Most of you probably didn’t even know he was gone.
When the DC Universe rebooted itself last year in an effort to boost sales, the Bat-titles started over with new first issues. What they didn’t do, though, was actually start over. A few details about Batman’s past might have changed to fit in with the rest of the comics universe he was sharing, but all the old recognizable villains still hung out in Arkham Asylum and had been struggling against the Dark Knight for years.
To celebrate a new continuity, however, Batman writer Scott Snyder introduced a new set of menaces to say, “hey, this is the 21st Century! Rules have changed.” But as any Bat-fan knows, no matter what’s going on, you have to let the Joker play. Snyder got the ball rolling a year ago by having new villain The Dollmaker abduct the Joker and — no, you are going to read this correctly — cutting off his face.
The Clown Prince of Crime then disappeared for a year, leaving his face in evidence at the Gotham City Police Department. And this week, he showed up to take it back.
It’s been a grim year for Batman, struggling against malevolent forces for the soul of his city. And the Joker has decided that his arch-enemy has lost his way in the struggle. Batman needs to be tested, to be strengthened, and, just like the Joker’s face, have his weakness cut away.
What are those weaknesses? Batgirl, Robin, Nightwing and many others that might even include Ace the Bat-Hound. So starting with this week’s Batman #13, the Joker steps out of the shadows, threatening Batman in an epic that will cross over into all the titles that can be associated with Batman called “Death of the Family.”

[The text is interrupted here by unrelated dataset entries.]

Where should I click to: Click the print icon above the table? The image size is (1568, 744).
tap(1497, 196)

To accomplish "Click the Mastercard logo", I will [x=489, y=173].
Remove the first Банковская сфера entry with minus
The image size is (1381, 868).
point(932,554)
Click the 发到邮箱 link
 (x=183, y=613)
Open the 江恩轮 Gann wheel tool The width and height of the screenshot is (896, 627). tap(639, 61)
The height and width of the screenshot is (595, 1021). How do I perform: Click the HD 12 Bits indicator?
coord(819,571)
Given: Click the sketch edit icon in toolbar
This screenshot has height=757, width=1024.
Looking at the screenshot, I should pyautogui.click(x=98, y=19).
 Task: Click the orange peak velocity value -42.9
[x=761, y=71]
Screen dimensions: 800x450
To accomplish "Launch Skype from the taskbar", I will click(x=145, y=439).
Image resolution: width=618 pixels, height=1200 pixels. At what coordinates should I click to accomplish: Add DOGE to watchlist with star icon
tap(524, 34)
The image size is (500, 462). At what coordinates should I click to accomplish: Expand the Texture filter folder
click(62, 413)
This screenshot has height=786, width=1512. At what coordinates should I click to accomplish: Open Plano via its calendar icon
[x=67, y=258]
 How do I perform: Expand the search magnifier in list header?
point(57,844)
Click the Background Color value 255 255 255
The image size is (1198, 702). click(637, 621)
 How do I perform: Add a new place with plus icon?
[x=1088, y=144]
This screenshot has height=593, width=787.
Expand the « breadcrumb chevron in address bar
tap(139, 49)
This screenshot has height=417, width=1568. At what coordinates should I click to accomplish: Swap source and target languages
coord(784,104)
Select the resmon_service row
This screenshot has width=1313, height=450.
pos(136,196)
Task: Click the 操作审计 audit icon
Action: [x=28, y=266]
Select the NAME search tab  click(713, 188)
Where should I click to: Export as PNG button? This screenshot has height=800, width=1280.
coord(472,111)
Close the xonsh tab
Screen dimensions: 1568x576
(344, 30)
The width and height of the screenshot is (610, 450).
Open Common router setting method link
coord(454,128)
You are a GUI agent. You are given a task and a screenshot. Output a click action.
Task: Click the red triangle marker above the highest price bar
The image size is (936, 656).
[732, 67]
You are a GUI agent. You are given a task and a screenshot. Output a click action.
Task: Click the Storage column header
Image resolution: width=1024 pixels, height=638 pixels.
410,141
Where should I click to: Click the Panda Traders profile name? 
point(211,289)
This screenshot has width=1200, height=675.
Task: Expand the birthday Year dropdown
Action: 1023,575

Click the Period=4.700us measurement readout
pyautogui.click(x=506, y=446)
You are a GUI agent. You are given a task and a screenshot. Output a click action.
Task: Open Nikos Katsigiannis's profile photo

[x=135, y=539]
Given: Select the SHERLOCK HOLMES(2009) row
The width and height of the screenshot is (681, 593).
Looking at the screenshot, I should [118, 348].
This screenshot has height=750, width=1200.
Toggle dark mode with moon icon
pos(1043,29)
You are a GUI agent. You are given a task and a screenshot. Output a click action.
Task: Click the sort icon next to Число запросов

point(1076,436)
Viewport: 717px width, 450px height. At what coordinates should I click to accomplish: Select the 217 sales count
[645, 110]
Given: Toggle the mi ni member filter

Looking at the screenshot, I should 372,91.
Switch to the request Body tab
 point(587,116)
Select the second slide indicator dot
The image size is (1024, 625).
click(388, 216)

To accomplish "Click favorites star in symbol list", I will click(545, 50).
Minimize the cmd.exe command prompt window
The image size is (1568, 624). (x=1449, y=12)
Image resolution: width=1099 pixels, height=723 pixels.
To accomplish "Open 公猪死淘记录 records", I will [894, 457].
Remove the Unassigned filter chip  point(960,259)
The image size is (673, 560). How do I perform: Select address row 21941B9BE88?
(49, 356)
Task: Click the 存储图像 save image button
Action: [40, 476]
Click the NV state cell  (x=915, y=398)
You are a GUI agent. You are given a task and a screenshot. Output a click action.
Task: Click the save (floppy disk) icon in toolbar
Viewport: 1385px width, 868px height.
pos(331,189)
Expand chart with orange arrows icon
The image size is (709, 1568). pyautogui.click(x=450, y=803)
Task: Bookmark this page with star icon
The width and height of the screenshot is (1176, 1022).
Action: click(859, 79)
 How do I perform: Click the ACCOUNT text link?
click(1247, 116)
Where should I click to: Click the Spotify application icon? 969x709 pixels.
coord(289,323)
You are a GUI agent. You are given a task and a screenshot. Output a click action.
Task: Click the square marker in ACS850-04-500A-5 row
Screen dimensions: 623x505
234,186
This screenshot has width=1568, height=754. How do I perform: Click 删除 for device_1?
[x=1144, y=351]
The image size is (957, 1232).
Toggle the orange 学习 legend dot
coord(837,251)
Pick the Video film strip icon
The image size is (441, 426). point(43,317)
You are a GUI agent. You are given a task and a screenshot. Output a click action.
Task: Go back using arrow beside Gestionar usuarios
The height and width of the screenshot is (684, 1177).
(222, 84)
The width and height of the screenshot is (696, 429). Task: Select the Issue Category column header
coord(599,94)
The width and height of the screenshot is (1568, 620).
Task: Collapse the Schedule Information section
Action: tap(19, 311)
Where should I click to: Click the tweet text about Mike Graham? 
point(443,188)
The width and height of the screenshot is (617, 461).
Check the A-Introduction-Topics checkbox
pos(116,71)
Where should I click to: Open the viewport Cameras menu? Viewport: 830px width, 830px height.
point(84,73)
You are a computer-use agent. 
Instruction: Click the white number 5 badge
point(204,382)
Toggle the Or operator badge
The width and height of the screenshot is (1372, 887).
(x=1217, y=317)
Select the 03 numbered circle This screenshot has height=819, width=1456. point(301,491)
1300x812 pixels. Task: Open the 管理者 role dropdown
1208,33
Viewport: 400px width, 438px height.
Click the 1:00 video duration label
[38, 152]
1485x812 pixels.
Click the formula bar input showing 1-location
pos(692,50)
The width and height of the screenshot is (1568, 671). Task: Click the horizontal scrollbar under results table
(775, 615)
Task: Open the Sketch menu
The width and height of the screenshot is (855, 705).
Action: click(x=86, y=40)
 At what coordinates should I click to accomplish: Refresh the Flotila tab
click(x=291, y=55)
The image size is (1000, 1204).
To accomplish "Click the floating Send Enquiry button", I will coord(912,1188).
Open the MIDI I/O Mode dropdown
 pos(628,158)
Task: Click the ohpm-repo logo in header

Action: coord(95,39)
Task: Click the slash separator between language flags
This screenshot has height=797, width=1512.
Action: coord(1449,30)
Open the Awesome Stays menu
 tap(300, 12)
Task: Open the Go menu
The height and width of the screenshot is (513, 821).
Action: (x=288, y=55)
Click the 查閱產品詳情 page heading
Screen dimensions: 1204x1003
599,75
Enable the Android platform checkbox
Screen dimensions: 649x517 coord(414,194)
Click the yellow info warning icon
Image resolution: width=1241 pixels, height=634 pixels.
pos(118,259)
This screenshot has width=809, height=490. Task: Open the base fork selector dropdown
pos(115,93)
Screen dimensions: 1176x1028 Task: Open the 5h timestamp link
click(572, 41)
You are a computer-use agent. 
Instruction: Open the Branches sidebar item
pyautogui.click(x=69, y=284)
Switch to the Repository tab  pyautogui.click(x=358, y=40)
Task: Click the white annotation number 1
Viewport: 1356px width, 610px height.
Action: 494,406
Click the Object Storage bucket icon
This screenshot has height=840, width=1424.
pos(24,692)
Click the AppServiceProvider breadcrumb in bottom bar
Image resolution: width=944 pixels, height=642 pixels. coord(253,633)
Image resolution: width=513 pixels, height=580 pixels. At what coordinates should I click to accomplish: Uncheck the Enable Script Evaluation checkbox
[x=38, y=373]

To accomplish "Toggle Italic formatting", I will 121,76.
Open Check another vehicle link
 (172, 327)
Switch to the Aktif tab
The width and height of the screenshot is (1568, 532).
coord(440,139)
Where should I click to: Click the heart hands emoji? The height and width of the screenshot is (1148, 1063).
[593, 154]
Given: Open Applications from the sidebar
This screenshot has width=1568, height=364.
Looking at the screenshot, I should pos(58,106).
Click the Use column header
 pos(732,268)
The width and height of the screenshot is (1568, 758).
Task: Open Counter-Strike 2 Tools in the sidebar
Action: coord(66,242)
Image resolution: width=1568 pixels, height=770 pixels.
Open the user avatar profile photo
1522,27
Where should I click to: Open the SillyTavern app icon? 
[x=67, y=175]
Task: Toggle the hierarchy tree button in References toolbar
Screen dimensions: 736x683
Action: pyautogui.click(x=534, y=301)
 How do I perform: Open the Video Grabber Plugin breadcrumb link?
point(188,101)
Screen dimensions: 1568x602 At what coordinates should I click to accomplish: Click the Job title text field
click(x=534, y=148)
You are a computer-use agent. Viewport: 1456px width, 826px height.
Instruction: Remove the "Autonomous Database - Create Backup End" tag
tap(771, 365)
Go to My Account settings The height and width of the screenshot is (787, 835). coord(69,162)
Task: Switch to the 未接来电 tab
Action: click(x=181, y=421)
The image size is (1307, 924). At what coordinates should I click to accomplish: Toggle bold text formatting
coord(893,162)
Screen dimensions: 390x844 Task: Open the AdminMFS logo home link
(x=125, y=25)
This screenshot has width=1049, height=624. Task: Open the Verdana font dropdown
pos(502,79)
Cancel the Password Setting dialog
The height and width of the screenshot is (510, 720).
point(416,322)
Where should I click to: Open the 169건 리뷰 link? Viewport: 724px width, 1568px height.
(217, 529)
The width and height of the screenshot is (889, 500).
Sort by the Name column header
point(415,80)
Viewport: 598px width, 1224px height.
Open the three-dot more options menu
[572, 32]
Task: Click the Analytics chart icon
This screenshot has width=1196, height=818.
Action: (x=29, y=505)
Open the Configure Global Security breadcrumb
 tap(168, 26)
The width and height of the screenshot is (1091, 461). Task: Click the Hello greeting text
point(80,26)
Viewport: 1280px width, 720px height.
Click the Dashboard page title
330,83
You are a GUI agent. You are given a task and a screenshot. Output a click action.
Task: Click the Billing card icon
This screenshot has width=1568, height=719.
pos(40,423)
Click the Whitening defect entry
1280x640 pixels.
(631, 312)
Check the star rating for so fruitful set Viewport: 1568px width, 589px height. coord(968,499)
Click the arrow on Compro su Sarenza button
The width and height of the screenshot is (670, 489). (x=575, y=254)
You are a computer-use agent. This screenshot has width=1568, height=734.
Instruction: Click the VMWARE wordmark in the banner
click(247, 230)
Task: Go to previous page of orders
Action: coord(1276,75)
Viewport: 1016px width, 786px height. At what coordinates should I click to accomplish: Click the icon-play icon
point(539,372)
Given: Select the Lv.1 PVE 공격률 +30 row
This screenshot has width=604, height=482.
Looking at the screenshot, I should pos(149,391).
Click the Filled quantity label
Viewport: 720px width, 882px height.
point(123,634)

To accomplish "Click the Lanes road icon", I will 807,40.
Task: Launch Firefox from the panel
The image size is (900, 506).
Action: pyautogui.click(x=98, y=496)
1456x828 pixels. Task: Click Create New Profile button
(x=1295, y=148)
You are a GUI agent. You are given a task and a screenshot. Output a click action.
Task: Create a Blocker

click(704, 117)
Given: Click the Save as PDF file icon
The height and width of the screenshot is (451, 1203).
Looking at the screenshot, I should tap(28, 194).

Snyder is laying out a storyline that reclaims all the high points of his past with the Joker. The title refers to the 1980’s classic “A Death in the Family,” in which the second Robin, Jason Todd, tried to take on the Joker by himself. Thanks to a controversial phone-in poll in the real world, Jason Todd paid for that with his life. (Though he got better.)
There are nods to the past, but it’s Snyder’s present vision of the Joker that is absolutely chilling. Not to spoil anything, but his taunting of both Commissioner Gordon and his own “girlfriend” Harley Quinn reveal a Joker that is not for the kiddies, but makes absolute sense in our modern world. The real world has upped the game for the Harlequin of Hate.
If you are interested in checking this out, start with Batman #13, which can be purchased with our without a bonus cardboard mask of the Joker. Also on the stands this week is Batgirl #13, which is listed as a “prologue” to “Death of the Family.” While a strong book in its own right, only three panels tie in to the larger storyline. If you’re not already reading it, you can skip it.
But do not skip this revision of the Joker.